Point 2: Concerning the data processing tools, it is not clear whether they are analysed in order to compare them or only to highlight their characteristics. Key features and challenges listed for each tool it is unclear whether they are derived from experimentation by the author or whether they are features specified by the manufacturers. Since these tools have been extensively analysed and compared in the literature, a section on related works would be desirable.

Response 2: Thank you for your valuable suggestion. In the revised version we have thoroughly transformed and considerably expanded Section 2 “Data Ingestion” (pages 2-8).

We have added new Section 2.1. “State of the art in data ingestion tools” (pages 3-5) that examines main capabilities and common applications of state-of-the-art (SOTA) data ingestion tools. In this section two comparative tables (Table 1 and Table 2, page 4) were added. Table 1 contains a qualitative comparison between main functionalities of Apache Flume, Apache NiFi and Apache Kafka Connect data ingestion tools with the recommendation for the optimal tool for each of the functionalities. Table 2 presents a comparison between Apache Flume, Apache NiFi and Apache Kafka Connect data ingestion tools performance indicators with the recommendation for the optimal tool based on their respective capabilities related to the specific indicator.
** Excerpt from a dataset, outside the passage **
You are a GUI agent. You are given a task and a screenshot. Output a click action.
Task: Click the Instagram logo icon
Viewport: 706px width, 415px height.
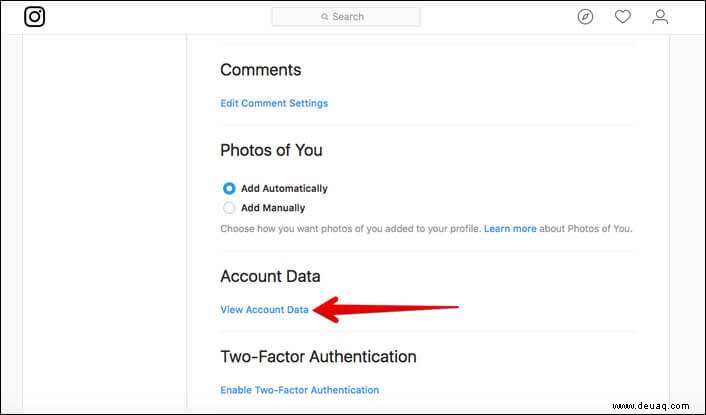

Section 2.2 “Change Data Capture” (pages 5 and 6) has been improved with new references to relevant literature and the latest developments in this area.

Furthermore, in the revised version we have amended Section 2.3 (page 6) and enhanced the description of the Dataphos architecture together with new references on this topic.

Also, as described in the previous response, in the revised version in Section 2.4 (pages 6-8) we have described a new experiment that compared data processing performance of the Dataphos publisher and a selected typical CDC platform. The experimental results show in which circumstances or usage scenarios the Dataphos is a better platform than CDC.

Point 3: The discussion section is made with reference to two specific use cases and indicating Dataphos as better than CDC without having reported an experimental comparison.

Response 3: In the revised version, we conducted a new experiment comparing the data processing performance of the Dataphos and a CDC platform. The experiment is described in Section 2.4 (page 7 and 8). The experiment utilized a well-known and openly available dataset so it can be replicated by other researchers. The results indicate that Dataphos offers is a better choice in specific scenarios that are explained in Section 2.3.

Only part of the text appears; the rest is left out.